Bei der anschließenden Pressekonferenz äußerte Faeser denn auch keine Kritik an der türkischen "Antiterrorbekämpfung" und der Unterdrückung der Opposition, sondern hob die gute Zusammenarbeit deutscher und türkischer Sicherheitsbehörden hervor. Faeser erklärte, Deutschland stehe an der Seite der Türkei im Kampf gegen den Terrorismus. Bei der Frage, ob die Bundesregierung wie die türkische Regierung die syrisch-kurdischen Volksverteidigungskräfte YPG als Terrororganisation einstuft, legt sie sich nicht fest. Das würde nach "Recht und Gesetz entschieden", so Faeser.

Sie sprach der Türkei ihr Beileid zum Tod von sechs Menschen bei dem Bombenanschlag in Istanbul vom 13. November aus.

Faeser und Barbock: Türkei soll "verhältnismäßig" bombardieren

Mit Blick auf die Bombardierung von Dörfern und ziviler Infrastruktur in Nordsyrien seit Samstagnacht beschränkte sie sich auf den Hinweis, Terrorbekämpfung müsse immer "verhältnismäßig" bleiben und zivile Opfer sollten "auf jeden Fall vermieden" werden. Die völkerrechtswidrigen Angriffe verurteilte Faeser nicht ausdrücklich. Sie sprach auch den Angehörigen der Opfern der türkischen Angriffe auf Nord- und Ostsyrien kein Beileid aus.

Sie liegt damit auf der Linie des von Annalena Baerbock (Grüne) geführten Bundesaußenministeriums. Hatte Baerbock noch beim Parteitag der Grünen im Oktober 2022 mit dem Slogan der kurdischen Freiheitsbewegung "Frau, Leben, Freiheit" für ihre "feministische Außenpolitik" geworben - "Frau, Leben, Freiheit. Das ist der Maßstab unserer Politik, das muss der Maßstab für alle Regierungen weltweit sein." -, so ist jetzt nur noch eine erbärmliche Bitte an die Türkei um eine "verhältnismäßige" Bombardierungen übriggeblieben. "Wir fordern die Türkei auf, verhältnismäßig zu reagieren und dabei das Völkerrecht zu achten", sagte der Sprecher des Außenministeriums, Christofer Burger, und nannte Berichte über mögliche zivile Opfer türkischer Angriffe "extrem besorgniserregend".

"Die Ampelregierung gibt der Türkei grünes Licht für ihren Angriffskrieg", interpretierte Khaled Davrisch, Deutschland-Vertreter der Autonomen Verwaltung von Nord- und Ostsyrien (AANES).

Vorher hatte er den Abbruch des Türkeibesuches von Bundesinnenministerin Faeser gefordert. "Innenministerin Faeser muss ihren Staatsbesuch in der Türkei sofort abbrechen. Wir können nicht den IS und die Türkei zugleich bekämpfen. Deutschland, der Westen und die internationale Gemeinschaft müssen sich entscheiden. Wenn wir den IS unter Kontrolle behalten wollen, muss eine Flugverbotszone über Nord- und Ostsyrien eingerichtet werden", führt Davrisch aus.

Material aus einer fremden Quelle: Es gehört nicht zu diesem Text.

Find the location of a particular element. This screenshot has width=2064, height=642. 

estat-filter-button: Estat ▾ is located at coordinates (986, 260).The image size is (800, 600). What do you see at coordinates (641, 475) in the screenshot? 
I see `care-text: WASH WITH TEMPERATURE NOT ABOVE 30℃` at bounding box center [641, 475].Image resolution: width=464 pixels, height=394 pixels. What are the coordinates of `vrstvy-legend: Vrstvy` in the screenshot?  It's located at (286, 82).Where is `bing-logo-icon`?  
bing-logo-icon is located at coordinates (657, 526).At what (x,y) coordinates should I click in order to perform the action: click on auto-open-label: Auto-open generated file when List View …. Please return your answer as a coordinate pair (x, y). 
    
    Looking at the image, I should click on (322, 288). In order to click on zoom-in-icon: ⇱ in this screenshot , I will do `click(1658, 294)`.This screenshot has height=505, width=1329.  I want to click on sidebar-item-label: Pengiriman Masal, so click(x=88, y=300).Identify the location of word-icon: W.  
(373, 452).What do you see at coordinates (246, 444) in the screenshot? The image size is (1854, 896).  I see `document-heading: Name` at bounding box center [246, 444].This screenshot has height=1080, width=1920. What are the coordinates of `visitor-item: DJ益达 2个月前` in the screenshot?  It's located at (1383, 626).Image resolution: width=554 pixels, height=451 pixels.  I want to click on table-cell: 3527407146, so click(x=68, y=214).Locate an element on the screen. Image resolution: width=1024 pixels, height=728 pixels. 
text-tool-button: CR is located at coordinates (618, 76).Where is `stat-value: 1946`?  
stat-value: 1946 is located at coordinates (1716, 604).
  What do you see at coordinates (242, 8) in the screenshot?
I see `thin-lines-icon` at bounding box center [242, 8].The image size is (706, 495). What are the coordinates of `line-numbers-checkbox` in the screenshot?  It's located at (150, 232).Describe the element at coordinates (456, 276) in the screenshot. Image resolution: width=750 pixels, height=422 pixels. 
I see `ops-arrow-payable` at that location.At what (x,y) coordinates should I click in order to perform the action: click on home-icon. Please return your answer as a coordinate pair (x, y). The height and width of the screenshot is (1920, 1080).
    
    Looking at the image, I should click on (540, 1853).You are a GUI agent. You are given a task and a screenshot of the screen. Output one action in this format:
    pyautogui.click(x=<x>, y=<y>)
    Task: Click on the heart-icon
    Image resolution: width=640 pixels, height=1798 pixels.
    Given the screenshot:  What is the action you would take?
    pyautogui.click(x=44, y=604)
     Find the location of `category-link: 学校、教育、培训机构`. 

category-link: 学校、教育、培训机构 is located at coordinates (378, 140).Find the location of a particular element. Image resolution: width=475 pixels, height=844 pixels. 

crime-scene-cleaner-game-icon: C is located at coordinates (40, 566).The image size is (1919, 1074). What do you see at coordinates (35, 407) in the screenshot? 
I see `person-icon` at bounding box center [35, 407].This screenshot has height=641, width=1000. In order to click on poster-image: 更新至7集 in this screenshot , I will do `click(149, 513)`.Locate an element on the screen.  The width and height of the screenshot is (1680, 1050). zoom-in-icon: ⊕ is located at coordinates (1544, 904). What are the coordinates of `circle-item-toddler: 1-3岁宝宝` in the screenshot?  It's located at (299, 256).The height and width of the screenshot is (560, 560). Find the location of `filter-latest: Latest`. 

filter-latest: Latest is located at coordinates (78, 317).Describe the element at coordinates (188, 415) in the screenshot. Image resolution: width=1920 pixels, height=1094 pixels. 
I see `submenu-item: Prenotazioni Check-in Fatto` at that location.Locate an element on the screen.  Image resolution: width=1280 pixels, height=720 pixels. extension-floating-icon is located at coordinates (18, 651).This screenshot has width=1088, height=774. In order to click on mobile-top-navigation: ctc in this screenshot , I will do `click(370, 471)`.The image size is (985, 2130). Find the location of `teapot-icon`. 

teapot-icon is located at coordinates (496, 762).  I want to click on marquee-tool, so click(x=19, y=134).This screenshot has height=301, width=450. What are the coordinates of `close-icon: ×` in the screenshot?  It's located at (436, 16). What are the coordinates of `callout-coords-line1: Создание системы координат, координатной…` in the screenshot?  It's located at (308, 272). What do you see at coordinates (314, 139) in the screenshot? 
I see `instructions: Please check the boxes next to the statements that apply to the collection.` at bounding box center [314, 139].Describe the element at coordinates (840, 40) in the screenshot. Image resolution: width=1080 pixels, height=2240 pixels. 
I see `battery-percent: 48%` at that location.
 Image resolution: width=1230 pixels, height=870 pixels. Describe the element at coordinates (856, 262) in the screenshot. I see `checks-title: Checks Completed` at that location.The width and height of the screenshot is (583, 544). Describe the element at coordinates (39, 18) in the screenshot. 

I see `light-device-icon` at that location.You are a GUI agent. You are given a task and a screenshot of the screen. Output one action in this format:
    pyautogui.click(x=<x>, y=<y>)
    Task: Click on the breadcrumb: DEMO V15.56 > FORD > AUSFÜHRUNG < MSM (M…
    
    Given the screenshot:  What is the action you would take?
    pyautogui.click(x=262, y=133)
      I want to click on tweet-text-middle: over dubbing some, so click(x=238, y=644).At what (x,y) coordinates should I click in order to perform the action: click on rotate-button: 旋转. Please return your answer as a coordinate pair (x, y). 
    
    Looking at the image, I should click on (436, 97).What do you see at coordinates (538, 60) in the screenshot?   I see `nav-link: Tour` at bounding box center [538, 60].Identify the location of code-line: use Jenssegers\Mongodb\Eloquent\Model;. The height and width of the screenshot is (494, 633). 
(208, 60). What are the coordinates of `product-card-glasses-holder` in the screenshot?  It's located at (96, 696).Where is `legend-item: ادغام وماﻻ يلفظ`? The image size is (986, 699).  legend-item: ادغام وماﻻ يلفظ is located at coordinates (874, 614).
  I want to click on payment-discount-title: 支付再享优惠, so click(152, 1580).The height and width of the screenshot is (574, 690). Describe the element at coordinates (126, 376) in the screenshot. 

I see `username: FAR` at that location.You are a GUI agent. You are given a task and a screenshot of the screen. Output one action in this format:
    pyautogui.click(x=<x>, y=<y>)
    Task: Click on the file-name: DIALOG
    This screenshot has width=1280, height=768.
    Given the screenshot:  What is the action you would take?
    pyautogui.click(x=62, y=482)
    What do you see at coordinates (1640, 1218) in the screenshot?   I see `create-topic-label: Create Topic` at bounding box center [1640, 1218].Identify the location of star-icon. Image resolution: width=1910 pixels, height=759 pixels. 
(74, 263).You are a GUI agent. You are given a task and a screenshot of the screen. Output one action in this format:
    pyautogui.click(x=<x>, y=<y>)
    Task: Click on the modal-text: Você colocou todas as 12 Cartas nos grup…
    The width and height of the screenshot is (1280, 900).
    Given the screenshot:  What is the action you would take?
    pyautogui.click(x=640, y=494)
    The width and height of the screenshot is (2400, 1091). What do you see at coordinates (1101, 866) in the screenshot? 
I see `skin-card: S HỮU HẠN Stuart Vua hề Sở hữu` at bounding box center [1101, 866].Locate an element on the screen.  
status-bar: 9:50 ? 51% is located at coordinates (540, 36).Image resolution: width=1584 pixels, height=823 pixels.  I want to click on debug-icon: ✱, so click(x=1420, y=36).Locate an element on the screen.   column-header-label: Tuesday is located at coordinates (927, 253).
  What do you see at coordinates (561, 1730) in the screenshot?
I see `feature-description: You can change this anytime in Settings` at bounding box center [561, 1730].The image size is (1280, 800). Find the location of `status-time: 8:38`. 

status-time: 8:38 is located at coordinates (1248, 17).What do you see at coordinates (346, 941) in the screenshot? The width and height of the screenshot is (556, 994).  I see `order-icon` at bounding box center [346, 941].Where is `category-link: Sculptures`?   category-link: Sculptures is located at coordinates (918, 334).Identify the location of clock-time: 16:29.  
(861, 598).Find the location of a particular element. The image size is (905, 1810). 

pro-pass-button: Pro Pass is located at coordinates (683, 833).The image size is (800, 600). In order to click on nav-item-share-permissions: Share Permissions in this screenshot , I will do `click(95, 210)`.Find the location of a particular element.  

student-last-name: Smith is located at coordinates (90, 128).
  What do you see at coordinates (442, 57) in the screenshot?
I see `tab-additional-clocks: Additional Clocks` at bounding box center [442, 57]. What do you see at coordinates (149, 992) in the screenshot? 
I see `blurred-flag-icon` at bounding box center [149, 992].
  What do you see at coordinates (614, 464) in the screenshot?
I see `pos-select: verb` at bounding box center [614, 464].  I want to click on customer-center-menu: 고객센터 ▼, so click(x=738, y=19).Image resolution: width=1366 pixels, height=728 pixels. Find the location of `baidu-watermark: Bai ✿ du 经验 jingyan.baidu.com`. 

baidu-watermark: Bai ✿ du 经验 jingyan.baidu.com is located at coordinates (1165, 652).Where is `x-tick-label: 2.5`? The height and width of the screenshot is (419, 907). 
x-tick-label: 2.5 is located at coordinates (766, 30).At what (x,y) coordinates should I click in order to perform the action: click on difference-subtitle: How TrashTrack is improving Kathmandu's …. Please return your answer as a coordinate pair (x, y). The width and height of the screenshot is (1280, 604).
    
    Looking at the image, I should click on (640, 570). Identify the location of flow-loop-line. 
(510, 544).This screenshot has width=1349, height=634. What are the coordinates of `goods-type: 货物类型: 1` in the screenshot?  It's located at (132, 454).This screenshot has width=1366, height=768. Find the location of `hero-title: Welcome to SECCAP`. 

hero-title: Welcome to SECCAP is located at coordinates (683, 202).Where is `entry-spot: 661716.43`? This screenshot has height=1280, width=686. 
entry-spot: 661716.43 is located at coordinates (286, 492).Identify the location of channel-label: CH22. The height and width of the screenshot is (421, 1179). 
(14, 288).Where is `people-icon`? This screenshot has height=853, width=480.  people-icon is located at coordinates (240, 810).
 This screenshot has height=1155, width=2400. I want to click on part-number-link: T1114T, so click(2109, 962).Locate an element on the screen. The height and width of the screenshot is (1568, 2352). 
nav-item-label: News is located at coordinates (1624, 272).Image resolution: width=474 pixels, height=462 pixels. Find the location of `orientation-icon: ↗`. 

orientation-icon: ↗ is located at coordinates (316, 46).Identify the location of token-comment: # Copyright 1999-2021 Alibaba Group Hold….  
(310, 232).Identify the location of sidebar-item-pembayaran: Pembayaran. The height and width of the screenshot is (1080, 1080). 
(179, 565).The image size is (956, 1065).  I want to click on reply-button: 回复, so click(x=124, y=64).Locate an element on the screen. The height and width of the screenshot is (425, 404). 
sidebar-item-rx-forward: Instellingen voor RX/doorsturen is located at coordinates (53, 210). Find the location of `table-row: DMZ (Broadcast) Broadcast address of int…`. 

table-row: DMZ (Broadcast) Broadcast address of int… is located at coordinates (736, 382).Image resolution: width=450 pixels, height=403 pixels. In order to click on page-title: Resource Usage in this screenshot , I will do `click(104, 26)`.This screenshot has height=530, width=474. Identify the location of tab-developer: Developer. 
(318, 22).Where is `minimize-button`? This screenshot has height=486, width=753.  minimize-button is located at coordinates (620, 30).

Erdogan Hulusi AkarWährend Faeser, die auch Sportministerin ist, von Ankara nach Katar weiterreiste, um am ersten WM-Spiel der Fußball-Nationalmannschaft teilzunehmen, kündigte der türkische Staatspräsident Recep Tayyip Erdoğan eine neue "Bodenoffensive" gegen die Autonomiegebiete von Nord- und Ostsyrien (AANES) und die Kurdistan-Region Irak (KRI) an. Man sei derzeit dabei zu entscheiden, nicht ob, sondern wie groß die Bodenoffensive ausfallen werde.

In einer Erklärung der AANES heißt es dazu: "Wir fordern die internationale Gemeinschaft auf, ihr Schweigen zu brechen und eine klare Haltung gegenüber dieser unverhohlenen und brutalen Aggression gegen unsere Regionen einzunehmen, insbesondere Russland und die USA. Jede weitere militärische Eskalation der türkischen Regierung könnte die Region in einen blutigen Krieg zurückführen. Das hätte ernste Folgen für die Region und die Welt und für die internationalen Bemühungen zur Bekämpfung des Terrorismus."